'''
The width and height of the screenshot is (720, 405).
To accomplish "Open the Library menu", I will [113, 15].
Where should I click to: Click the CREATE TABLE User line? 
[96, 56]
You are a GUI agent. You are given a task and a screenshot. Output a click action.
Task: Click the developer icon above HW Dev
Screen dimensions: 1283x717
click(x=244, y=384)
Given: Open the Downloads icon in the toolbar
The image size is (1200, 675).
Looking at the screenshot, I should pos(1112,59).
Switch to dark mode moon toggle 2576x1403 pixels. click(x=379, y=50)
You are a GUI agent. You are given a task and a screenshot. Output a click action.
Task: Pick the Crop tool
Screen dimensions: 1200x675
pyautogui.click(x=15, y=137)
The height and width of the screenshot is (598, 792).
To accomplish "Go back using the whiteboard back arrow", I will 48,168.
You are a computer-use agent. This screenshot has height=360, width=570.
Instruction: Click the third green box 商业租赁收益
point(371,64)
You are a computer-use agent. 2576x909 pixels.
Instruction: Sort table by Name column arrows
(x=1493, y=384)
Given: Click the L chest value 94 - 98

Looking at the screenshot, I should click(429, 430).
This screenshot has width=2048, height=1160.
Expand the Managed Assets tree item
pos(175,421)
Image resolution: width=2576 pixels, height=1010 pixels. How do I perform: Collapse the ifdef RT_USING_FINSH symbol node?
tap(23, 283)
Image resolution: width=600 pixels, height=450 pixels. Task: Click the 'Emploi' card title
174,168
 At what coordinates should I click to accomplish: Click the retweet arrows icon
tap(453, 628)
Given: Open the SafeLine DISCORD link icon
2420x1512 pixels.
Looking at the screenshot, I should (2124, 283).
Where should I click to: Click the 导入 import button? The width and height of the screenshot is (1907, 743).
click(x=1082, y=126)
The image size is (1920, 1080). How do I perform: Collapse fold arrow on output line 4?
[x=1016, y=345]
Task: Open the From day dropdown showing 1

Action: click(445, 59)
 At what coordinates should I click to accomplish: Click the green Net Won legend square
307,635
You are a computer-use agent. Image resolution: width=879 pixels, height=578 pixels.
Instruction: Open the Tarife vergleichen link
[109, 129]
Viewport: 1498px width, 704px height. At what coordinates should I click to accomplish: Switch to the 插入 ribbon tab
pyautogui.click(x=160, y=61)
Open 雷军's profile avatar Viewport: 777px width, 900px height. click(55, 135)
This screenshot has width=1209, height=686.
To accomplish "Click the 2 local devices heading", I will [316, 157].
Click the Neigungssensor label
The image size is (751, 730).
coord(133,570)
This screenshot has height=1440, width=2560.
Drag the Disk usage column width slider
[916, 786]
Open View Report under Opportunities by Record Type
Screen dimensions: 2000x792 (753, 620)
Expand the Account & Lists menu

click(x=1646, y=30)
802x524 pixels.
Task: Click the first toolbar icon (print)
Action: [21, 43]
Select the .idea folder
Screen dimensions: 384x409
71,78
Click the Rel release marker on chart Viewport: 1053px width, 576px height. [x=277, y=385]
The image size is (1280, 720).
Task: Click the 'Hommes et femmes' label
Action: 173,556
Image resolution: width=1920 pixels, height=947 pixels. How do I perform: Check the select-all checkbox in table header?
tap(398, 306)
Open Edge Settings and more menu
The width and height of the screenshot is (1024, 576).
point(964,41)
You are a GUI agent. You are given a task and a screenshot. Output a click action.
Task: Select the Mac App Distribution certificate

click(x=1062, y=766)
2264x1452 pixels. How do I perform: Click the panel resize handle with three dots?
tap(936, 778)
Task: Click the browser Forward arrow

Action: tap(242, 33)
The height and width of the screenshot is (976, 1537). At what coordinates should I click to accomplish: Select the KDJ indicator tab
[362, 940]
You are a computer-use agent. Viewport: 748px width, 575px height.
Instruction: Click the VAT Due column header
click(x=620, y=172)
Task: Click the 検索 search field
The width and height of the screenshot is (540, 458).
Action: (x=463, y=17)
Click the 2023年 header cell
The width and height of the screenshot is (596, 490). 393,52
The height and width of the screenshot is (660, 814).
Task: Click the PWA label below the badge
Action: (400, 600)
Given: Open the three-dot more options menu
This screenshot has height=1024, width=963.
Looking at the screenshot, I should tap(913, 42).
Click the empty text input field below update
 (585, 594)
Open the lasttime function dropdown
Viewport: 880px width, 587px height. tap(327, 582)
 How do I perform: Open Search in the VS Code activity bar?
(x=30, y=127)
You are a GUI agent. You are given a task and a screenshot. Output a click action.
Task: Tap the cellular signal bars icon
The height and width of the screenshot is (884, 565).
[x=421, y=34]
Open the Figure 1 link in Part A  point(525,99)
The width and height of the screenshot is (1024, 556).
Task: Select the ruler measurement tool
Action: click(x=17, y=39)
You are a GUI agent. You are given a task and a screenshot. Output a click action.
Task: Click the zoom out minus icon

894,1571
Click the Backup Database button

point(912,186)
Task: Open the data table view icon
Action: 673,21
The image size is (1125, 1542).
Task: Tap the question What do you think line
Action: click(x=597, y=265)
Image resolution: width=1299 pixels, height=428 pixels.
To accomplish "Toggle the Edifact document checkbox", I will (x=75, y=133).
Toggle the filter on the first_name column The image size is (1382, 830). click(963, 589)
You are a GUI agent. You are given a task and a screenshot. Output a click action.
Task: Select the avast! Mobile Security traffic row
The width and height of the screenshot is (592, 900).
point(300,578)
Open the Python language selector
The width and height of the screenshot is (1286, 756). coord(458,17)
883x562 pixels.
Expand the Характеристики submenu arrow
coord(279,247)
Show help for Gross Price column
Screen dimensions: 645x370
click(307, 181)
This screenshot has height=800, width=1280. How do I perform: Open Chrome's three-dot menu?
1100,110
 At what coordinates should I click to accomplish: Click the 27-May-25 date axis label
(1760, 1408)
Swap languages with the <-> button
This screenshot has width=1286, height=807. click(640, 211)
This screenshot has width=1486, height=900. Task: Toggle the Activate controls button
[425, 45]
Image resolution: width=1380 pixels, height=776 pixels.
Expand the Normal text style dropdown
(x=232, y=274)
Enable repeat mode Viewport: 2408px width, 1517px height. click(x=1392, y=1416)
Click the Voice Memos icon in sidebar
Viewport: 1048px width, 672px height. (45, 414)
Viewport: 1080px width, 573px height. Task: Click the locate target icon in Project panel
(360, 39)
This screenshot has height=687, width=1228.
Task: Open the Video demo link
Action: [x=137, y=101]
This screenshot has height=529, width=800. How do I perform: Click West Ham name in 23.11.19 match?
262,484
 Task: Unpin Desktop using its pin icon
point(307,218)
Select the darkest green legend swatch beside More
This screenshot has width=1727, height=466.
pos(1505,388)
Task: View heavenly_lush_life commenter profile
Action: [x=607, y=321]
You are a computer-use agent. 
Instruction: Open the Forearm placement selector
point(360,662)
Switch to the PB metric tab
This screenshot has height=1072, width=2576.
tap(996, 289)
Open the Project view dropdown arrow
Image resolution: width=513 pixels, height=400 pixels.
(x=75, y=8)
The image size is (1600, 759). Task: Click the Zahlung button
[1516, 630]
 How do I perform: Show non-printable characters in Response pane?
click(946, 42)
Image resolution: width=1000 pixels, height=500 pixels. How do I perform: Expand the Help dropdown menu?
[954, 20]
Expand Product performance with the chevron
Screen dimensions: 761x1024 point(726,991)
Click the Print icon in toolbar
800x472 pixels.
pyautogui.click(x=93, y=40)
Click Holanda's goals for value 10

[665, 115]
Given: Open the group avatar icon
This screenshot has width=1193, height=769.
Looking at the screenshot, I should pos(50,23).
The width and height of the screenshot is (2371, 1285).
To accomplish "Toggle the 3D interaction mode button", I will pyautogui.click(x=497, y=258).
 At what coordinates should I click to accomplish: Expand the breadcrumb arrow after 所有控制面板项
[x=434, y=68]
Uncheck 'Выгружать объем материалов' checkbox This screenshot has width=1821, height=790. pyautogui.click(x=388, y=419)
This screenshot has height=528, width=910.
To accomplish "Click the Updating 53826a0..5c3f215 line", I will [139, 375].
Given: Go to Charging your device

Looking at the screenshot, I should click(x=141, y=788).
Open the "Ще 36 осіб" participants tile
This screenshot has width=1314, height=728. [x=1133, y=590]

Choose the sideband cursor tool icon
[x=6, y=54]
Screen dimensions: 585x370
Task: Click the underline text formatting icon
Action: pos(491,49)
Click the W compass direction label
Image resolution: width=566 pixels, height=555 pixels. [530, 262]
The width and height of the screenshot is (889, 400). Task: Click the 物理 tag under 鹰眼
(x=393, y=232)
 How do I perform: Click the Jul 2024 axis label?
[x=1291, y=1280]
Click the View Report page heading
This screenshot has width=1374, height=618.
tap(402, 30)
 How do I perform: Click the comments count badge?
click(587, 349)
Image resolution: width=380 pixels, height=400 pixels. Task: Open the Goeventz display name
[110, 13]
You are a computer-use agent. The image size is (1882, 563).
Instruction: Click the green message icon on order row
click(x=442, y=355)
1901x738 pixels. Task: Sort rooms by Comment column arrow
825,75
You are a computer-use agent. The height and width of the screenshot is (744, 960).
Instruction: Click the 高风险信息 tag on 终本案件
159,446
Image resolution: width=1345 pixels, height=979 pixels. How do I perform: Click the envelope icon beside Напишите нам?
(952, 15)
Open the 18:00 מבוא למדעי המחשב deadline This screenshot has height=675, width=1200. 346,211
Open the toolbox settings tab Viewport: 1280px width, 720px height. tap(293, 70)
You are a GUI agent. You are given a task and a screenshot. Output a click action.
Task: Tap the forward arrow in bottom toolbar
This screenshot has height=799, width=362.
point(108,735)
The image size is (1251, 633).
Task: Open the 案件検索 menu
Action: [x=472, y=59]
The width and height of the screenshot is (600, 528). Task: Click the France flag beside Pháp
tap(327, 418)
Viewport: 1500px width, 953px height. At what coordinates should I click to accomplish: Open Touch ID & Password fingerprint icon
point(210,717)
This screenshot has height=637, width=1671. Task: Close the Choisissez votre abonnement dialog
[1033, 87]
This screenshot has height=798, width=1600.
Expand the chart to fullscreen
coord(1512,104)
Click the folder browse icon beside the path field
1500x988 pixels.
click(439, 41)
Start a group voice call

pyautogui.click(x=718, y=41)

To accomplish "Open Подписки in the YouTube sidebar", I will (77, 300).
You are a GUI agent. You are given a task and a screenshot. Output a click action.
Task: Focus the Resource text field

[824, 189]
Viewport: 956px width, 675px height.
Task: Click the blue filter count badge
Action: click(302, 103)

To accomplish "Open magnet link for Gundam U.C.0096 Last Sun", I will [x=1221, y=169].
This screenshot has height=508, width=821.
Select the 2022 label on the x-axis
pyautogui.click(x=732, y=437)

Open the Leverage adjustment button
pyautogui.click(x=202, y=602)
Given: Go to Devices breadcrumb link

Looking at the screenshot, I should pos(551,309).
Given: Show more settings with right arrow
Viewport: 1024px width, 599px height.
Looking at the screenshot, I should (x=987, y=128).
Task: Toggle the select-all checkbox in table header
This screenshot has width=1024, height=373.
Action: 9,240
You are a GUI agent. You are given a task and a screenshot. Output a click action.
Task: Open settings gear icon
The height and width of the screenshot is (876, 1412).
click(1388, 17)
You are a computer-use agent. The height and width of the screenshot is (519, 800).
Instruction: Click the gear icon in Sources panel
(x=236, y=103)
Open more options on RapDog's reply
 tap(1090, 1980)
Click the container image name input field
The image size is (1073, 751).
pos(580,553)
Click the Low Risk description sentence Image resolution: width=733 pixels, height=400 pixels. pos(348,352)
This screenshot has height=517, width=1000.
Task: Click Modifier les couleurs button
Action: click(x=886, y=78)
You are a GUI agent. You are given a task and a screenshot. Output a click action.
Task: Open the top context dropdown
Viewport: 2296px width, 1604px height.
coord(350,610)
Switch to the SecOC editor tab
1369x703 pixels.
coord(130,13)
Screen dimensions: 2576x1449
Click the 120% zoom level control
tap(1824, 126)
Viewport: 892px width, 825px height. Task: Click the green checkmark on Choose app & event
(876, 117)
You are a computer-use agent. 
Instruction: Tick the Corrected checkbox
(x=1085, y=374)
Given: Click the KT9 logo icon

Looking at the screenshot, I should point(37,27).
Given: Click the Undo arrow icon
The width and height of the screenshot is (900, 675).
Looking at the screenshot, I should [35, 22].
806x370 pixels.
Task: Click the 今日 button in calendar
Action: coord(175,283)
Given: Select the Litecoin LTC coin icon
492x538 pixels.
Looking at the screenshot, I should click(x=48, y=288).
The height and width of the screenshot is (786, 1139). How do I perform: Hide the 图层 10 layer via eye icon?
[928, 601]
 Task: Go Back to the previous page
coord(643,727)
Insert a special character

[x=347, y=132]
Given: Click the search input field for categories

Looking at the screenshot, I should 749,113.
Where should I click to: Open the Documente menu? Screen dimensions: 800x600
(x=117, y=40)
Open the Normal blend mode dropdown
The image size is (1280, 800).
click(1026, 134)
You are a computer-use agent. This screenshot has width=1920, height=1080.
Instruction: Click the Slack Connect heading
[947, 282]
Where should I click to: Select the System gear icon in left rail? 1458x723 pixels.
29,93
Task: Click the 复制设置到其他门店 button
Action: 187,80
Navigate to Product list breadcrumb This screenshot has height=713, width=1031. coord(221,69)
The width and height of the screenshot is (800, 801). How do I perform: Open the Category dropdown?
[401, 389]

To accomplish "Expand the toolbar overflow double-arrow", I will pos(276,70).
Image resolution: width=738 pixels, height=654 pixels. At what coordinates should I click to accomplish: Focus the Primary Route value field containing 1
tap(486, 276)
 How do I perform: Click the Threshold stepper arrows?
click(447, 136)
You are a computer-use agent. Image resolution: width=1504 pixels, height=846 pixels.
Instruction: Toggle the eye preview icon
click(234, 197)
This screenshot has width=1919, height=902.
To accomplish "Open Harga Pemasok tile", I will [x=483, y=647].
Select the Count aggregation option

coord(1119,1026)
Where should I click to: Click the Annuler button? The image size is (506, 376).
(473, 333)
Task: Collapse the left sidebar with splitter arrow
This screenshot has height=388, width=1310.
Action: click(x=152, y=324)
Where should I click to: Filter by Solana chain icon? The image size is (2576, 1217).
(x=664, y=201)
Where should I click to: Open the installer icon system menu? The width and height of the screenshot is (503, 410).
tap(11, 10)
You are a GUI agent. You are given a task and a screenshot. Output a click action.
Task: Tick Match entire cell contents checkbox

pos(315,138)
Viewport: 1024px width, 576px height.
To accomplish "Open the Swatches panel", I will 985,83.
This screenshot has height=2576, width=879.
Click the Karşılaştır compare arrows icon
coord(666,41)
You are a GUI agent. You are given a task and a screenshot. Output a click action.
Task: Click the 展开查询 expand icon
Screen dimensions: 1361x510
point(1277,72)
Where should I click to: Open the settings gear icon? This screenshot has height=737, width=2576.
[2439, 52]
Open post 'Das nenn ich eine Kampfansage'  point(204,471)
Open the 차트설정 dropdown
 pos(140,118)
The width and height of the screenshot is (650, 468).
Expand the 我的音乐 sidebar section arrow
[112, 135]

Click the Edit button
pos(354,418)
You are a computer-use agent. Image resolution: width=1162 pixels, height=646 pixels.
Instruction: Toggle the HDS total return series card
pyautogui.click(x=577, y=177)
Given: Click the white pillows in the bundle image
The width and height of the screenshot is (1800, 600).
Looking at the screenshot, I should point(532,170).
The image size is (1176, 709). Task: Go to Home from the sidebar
'''
* [REQUEST]: From the data above, pick out every line that contains the string "chart", matching case exactly.

* [FINAL RESULT]:
Click the Rel release marker on chart Viewport: 1053px width, 576px height. [x=277, y=385]
Expand the chart to fullscreen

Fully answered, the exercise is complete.